[WHAT THE TASK ASKS]:
Where does the string "Given" occur in the records below? Copy every line that holds it.

[DATA SUPPLIED]:
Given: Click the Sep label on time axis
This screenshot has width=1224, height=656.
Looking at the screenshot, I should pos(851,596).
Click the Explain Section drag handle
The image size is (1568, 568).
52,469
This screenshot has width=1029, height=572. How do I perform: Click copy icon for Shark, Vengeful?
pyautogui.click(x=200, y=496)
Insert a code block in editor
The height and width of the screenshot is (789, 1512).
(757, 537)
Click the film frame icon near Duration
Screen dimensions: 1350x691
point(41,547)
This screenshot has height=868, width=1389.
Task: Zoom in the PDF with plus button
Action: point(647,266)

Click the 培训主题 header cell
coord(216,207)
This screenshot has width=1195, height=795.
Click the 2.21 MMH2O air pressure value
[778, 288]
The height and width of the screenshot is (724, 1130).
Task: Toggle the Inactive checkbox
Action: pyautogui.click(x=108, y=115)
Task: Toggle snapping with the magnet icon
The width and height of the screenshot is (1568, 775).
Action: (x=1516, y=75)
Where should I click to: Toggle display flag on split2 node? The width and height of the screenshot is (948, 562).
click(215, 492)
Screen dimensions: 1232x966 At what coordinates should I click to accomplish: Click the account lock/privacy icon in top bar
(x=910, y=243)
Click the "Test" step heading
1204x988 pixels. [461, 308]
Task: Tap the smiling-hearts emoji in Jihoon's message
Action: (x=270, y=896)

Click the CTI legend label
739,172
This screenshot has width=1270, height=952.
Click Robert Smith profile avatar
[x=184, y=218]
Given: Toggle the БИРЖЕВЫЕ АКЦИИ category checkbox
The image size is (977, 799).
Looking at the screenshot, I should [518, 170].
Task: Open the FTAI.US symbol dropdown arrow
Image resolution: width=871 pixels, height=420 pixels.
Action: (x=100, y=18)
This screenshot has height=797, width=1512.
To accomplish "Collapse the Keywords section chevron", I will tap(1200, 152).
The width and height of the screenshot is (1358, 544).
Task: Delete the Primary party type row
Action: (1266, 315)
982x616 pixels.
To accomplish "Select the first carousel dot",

[EXERCISE ANSWER]:
Given: Click the Sep label on time axis
Given: Toggle the БИРЖЕВЫЕ АКЦИИ category checkbox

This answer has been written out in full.